Je pensais qu'on rirait beaucoup en allant là-bas mais on est meilleurs que je pensais. Pas artistiques pour deux cennes, mon frère pis moi on admire l'oeuvre vivante. Trois ou quatre spectateurs s'ajoutent ici pis là dans la salle. C'est là que ça dégénère. Victor, avec son air possédé, s'approche de nous-autres pis nous fixe à tour de rôle. Mon frère pis moi, on le regarde avec le même air en se demandant ce qu'il nous veut pis ce qu'on doit faire. Après de longues secondes, Victor tend sa pelle à mon frère. Sul coup, on pense qu'on doit toucher le manche chacun notre tour, que ça doit un genre de rituel mais non. L'artiste fait signe à mon frère d'aller pelleter. À ce moment précis, je peux vous garantir que mon frère pis moi, on est les deux personnes sur terre les plus heureuses de porter un masque. 😷😷
Mon frère part avec la pelle pis je suis immédiatement frappée d'un rire incontrôlable. J'essaie de me resaisir mais c'est plus fort que moi. Je braille pis je morve dans mon masque. Mon frère, ce gars on ne peut plus discret, pas plus émotif ni artiste que moi, en train de pelleter du sable dans la pénombre au Stade Olympique avec une musique dramatique en trame de fond ? C'est trop pour moi. BEAUCOUP trop pour moi. J'essaie de pas trop le regarder pour pas croiser son regard. Je me demande ce qu'y doit se dire dans sa tête. J'essaie de retenir mes rires pour pas qu'on me remarque mais je suis vraiment crampée. À chaque coup de pelle qu'y donne, je ris encore plus. Heureusement, ça s'arrête après quatre aller-retours.

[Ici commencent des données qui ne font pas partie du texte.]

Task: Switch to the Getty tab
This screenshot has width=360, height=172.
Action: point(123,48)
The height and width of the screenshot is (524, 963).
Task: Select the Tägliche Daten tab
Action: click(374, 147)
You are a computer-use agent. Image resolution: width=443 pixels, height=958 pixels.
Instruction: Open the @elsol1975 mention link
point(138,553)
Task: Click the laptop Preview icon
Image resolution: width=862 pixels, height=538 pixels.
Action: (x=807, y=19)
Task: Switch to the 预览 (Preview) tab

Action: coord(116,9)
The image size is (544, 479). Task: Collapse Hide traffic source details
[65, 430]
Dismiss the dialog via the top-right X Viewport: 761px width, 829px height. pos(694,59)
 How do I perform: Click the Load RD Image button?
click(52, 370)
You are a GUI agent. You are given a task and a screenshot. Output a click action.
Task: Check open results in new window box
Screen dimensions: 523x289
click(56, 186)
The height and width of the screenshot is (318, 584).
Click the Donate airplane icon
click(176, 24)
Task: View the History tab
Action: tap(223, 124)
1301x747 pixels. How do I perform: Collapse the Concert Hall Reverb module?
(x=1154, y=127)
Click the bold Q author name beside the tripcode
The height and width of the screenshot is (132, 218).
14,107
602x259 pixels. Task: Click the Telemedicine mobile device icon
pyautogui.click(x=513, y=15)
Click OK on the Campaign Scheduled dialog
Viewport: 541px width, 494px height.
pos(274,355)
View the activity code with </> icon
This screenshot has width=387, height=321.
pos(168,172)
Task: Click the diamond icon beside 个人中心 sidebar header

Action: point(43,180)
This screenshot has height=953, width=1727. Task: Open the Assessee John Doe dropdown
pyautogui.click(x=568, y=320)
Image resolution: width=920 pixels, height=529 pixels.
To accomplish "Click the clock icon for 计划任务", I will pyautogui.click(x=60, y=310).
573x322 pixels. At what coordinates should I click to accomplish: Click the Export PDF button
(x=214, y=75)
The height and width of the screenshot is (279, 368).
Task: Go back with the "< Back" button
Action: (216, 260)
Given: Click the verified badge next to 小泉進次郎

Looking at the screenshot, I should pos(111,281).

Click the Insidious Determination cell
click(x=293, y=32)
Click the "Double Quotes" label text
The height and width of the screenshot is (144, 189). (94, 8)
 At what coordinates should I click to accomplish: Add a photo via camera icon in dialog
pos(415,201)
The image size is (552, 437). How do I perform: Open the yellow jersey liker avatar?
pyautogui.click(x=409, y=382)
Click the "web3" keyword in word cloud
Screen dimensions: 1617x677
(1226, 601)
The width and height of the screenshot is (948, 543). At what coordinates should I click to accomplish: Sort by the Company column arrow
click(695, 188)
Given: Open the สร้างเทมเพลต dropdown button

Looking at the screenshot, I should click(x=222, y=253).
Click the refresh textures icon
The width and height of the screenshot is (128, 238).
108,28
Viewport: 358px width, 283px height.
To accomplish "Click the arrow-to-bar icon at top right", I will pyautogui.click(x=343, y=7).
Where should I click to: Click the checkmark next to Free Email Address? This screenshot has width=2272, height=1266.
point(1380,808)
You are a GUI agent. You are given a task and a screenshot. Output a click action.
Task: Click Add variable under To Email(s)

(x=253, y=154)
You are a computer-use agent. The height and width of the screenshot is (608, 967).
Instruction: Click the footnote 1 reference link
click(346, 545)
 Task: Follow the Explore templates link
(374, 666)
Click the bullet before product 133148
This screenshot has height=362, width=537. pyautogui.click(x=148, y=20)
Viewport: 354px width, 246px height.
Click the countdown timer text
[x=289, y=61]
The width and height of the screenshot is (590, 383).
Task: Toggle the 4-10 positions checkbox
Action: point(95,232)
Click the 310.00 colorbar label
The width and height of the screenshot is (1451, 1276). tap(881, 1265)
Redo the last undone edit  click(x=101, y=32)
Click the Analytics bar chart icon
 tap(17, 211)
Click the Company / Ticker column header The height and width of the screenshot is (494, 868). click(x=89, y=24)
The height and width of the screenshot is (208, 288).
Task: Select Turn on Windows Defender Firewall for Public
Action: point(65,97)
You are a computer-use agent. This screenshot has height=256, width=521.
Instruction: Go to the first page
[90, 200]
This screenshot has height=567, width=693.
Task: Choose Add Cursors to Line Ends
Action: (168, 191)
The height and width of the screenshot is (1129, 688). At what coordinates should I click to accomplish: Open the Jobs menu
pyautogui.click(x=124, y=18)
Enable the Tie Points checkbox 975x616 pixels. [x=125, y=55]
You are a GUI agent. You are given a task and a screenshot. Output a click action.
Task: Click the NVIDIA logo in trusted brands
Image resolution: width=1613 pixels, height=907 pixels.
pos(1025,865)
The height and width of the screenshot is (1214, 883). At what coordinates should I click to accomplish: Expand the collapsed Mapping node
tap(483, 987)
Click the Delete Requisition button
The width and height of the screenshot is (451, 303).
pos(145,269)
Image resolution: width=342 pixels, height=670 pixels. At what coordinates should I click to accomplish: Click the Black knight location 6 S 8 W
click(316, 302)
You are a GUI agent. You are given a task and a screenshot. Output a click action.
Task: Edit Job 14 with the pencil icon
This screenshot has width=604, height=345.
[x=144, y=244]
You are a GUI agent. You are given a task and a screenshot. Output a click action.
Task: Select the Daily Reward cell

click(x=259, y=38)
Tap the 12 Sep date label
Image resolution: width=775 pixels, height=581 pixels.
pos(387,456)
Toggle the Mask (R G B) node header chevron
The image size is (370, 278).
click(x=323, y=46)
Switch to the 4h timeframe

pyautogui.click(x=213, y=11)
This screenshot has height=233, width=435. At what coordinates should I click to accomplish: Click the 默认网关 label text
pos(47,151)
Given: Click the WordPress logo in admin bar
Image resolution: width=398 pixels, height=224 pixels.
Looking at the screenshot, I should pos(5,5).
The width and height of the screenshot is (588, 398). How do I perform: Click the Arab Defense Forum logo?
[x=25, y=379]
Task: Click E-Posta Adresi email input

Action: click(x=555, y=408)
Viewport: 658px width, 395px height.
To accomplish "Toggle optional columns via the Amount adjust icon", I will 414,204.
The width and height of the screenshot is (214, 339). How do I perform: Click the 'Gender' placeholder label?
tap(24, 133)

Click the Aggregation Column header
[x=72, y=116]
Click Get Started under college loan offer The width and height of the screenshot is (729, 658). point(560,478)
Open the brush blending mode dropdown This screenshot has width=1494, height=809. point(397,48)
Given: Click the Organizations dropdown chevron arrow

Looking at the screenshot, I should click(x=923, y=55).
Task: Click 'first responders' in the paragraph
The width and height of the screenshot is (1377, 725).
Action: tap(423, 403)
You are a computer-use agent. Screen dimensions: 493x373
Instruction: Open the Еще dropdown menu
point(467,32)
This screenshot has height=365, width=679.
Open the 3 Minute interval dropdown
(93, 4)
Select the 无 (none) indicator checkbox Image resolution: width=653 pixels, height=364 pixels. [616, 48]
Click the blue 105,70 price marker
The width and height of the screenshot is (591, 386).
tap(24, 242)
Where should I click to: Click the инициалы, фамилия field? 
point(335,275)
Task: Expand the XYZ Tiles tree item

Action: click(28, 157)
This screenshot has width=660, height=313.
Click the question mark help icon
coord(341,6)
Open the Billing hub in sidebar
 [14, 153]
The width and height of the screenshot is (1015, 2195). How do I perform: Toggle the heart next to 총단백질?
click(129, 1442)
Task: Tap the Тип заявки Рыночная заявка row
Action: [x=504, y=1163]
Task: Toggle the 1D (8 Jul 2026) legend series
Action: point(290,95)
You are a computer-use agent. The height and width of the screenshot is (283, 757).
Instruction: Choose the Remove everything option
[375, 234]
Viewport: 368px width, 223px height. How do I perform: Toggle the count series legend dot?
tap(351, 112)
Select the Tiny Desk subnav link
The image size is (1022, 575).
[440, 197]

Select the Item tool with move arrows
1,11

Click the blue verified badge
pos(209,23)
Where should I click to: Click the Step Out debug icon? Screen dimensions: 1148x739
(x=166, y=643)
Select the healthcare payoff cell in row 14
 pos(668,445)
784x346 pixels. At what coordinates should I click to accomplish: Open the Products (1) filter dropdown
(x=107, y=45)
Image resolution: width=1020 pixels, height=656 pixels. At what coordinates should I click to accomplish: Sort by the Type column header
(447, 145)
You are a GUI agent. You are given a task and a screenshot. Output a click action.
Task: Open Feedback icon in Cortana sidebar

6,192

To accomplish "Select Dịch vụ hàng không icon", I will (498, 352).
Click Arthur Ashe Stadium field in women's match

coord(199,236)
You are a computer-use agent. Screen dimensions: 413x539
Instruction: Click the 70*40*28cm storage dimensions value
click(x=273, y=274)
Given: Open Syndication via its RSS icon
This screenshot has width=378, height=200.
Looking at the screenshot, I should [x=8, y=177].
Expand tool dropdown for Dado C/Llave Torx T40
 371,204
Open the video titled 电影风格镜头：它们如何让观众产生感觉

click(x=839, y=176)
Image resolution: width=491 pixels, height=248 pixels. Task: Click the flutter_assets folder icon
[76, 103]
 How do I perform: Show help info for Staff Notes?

Mon frère revient finalement au banc. Lui qui est tellement responsable pis qui a tellement le sens du devoir a réussi à garder son sérieux pendant sa toute performance. Y'avait même l'air assez crédible. En me voyant en train de brailler sul banc, y part à rire à son tour. Habitués à être pris de fous rires en diverses circonstances, on finit par se calmer. Victor, lui, continue sa mission. Le pire de l'histoire, c'est que son "oeuvre", c'est apaisant pis c'est beau. Vidéo !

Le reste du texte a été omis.